------ SUPPLIED RECORDS ------

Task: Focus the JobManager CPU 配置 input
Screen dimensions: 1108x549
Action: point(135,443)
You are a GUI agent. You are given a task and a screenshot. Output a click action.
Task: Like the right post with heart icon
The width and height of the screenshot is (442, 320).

------
------ SUPPLIED RECORDS ------

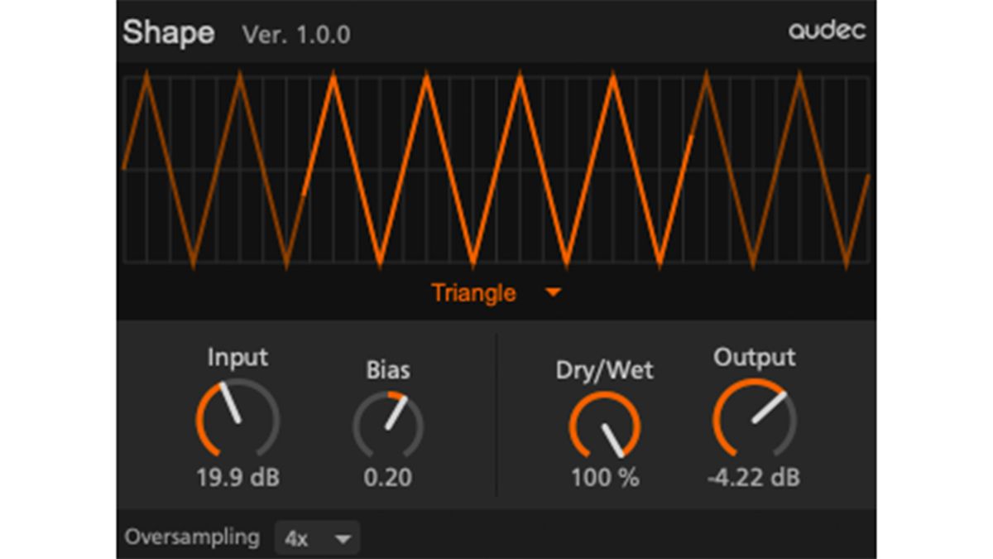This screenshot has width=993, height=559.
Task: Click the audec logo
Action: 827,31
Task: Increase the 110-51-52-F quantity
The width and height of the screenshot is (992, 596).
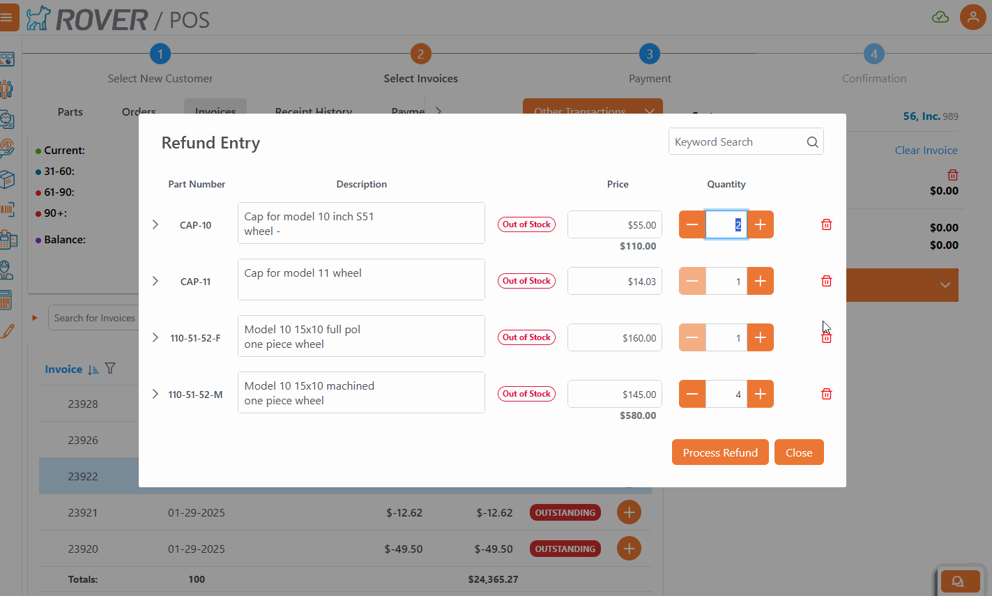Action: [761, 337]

------

**WHAT IS REQUIRED**
Looking back over the data above, restate word for word the lines that begin at the line with "You are a GUI" and end at the line with "The width and height of the screenshot is (442, 320).", inclusive.

**RESPONSE**
You are a GUI agent. You are given a task and a screenshot. Output a click action.
Task: Like the right post with heart icon
The width and height of the screenshot is (442, 320).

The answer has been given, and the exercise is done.